Renzo Kayak 

seguito 3 di 4, Il kayak, noi e l'essenza

 

La sua larghezza è sempre limitata, circa 50 cm. i più stretti, 60/70 cm. i più larghi.

In quei 10/20 cm. di differenza si nasconde una gran diversità di comportamento ed ecco perché esistono tanti modelli e tanta confusione nello scegliere.

Spero che le figure delle sezioni e qualche spiegazione abbiano fatto un po' di luce sull'argomento, ora cerchiamo di chiarire meglio con dei numeri. Vediamo cosa succede aggiungendo o togliendo un centimetro di larghezza ad un kayak lungo 5 m. Immaginiamo uno spazio o riserva di galleggiabilità materializzato da una tavola spessa 1 cm. larga 20 e lunga 2.5m. Ricaviamone 2 tavole da mezzo centimetro e tagliamole lungo la diagonale, in tale modo, con i quattro pezzi, possiamo formare 2 triangoli da 5 m. alti 20cm. spessi mezzo cm. che appiccicheremo alle fiancate.

 

 

 

Un centimetro di spessore vale dunque 5 decimetri cubi di spazio o 5 Kg. di riserva di galleggiamento. Tra la larghezza di 50 e quella di 60 cm. ci sono 50 dec. cubi o 50 Kg. ovvero 25 Kg. per ogni bordo laterale, a tutto vantaggio del momento stabilizzante. In acque calme o leggermente mosse il kayak largo offre un grande senso di stabilità (vedi Fig. 6).

Certe sezioni trasversali, in funzione della loro forma, possono dare un senso di forte stabilità iniziale e poca stabilità secondaria, cioè offrono forte resistenza iniziale allo sbandamento poi diventano più cedevoli (vedi Fig. 7).

Altre sezioni, di forma diversa, si comportano nel senso opposto.

Le persone di alta statura, specialmente quelle di robusta costituzione, hanno l'ombelico più in alto quindi sono favorite da un Kayak con poco bordo libero, largo quanto basta e con buona stabilità primaria che consente di evitare i continui appoggi, durante le normali condizioni d'uso.

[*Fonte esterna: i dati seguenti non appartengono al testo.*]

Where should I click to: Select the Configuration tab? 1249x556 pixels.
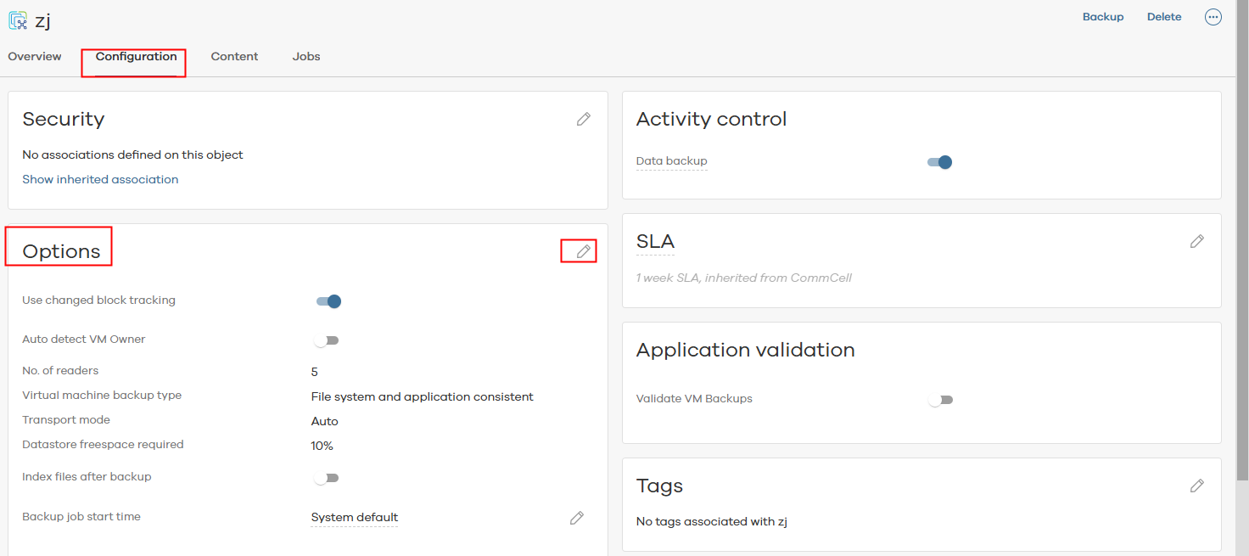click(136, 57)
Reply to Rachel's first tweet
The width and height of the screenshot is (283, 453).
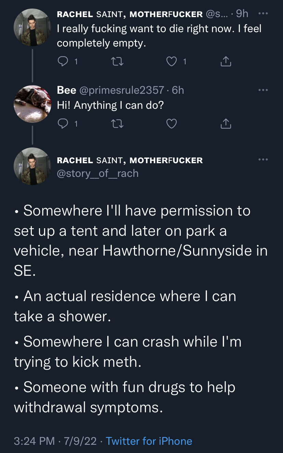tap(63, 62)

Quelli di corporatura minuta e bassi di statura possono scegliere un kayak decisamente meno largo e con meno volume, optando anche per una stabilità secondaria superiore a quella primaria poiché loro controllano meglio gli sbandamenti.

 La storiella dello stangone e del piccoletto

Due amici, aventi lo stesso peso, il dominante altissimo e l'altro basso, un giorno provarono lo stesso kayak, senza utilizzare la pagaia perché volevano verificare la stabilità laterale.

 

 

Il lungo inclinò il kayak e lo trovò instabile. Il basso lo inclinò con un angolo di sbandamento identico e lo trovò stabile. Ci fu un litigio ed i due inseparabili smisero di frequentarsi. Quando però c'è l'amicizia, prima o poi le cose tornano come prima. Il lungo, da dominante, cercando una giustificazione che non avesse l'aria di una sua sconfitta pensò e ripensò ed arrivò all'essenza! Abbassò in segreto il sedile del kayak e s'incontrò con l'amico. Lo stangone raccontò che durante il tempo trascorso fece di tutto per diminuire di statura per cercare di avvicinarsi il più possibile al suo livello e lo dimostrò rifacendo la prova di sbandamento che dette un risultato uguale a quello dell'amico, tirò in secco il kayak, fece pace e se ne andò. Dopo qualche giorno il piccoletto abbassò il sedile di quel kayak, si vestì da eschimese, chiamò l'amico e sbandò il kayak ancora di più ...perché, essenzialmente...., i piccoletti sono più eschimesi dei lunghi! La morale della storia è visualizzata dalla figura N° 8 nella quale si nota che, a parità di angolo di sbandamento, l'ombelico dello stangone (punto di applicazione delle masse) è più in fuori rispetto a quello del piccoletto. Questo significa che quando la forza stabilizzante, condotta dal centro di carena, si trova sulla stessa verticale di quella della massa, che ha il suo punto di applicazione coincidente con l'ombelico del piccoletto, si ha il massimo angolo di sbandamento e la sua estrema condizione di equilibrio. In questo caso però il lungo, pur avendo lo stesso peso, è già in fase di capovolgimento.